● **EXERCISE AIM**
From the line that contains "Przemek (233, 766)" to the last line of the data below, transcribe every line exactly. Do not include the pictures.

Data excerpts
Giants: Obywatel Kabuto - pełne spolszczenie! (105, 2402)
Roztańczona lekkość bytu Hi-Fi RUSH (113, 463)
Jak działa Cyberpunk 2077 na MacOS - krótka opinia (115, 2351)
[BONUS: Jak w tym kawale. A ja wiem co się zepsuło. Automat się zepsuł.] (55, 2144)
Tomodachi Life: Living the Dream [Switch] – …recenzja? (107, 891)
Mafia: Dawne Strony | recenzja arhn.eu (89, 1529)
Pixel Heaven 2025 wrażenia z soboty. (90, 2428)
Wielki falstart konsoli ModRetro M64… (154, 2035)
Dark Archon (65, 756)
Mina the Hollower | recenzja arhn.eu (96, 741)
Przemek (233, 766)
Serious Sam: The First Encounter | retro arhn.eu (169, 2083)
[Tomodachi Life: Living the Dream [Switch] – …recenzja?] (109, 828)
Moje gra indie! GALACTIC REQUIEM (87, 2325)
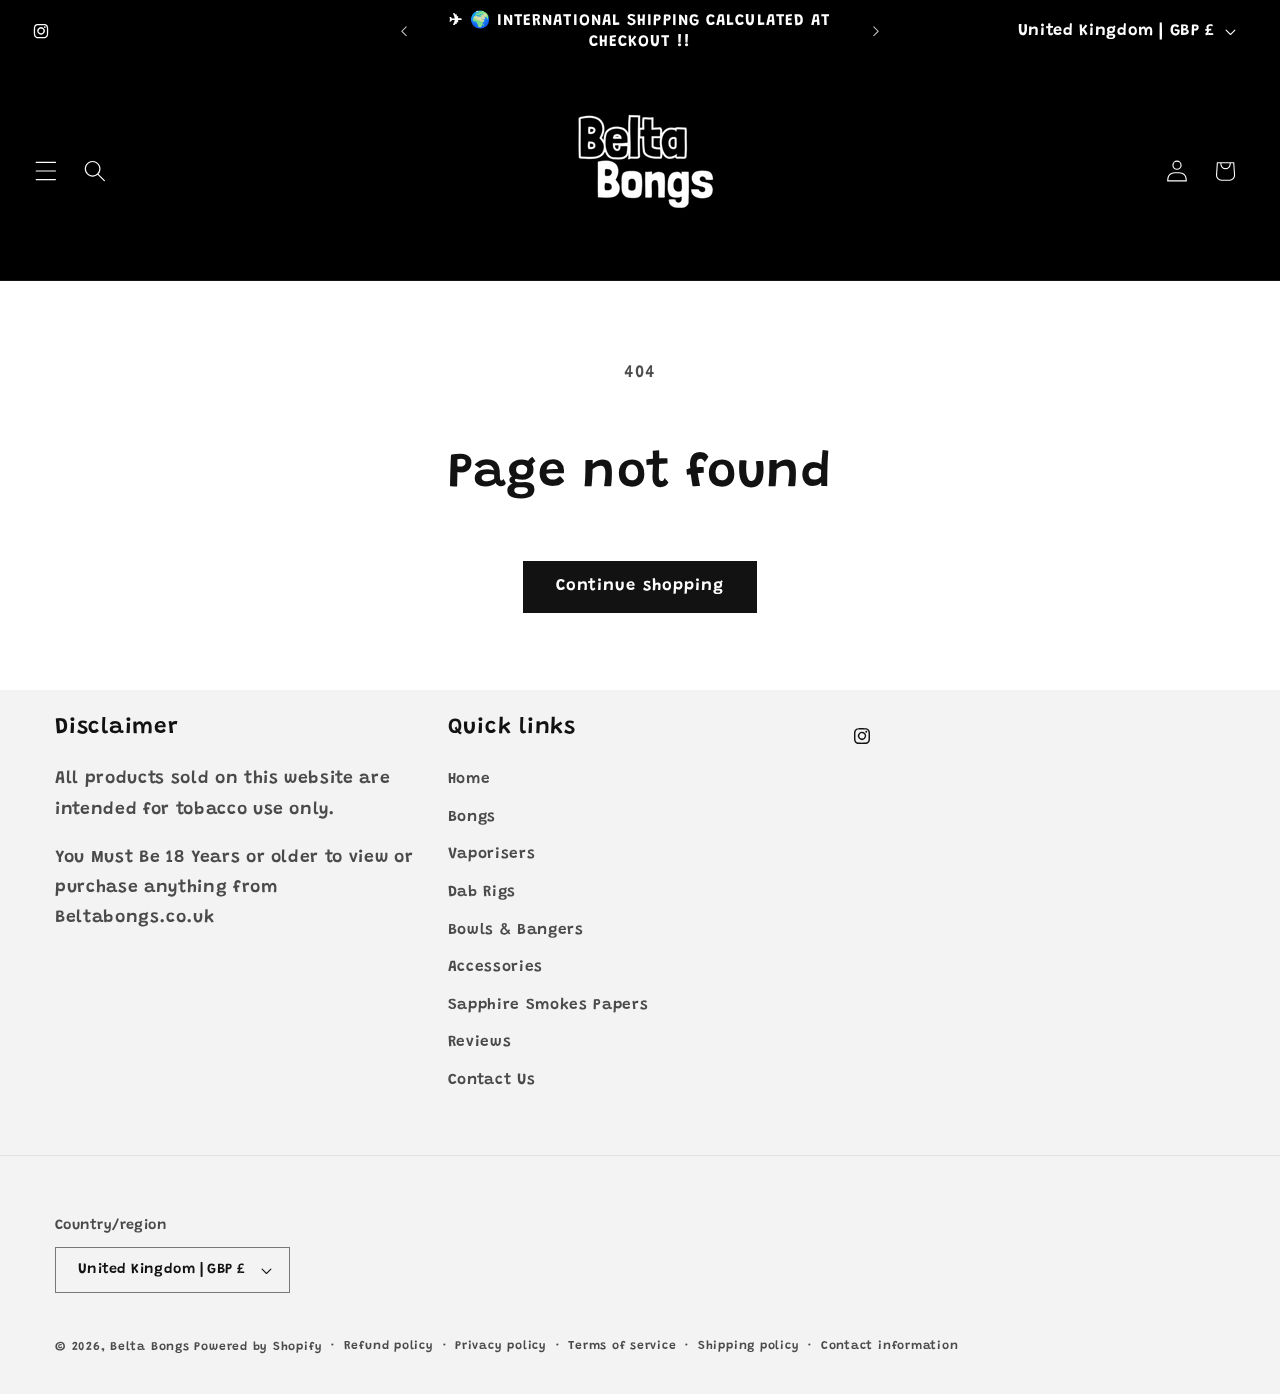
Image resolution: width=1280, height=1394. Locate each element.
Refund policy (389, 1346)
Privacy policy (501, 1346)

● **RESULT OF THIS EXERCISE**
Przemek (233, 766)
Serious Sam: The First Encounter | retro arhn.eu (169, 2083)
[Tomodachi Life: Living the Dream [Switch] – …recenzja?] (109, 828)
Moje gra indie! GALACTIC REQUIEM (87, 2325)
Image resolution: width=1280, height=1394. Locate each element.
Refund policy (389, 1346)
Privacy policy (501, 1346)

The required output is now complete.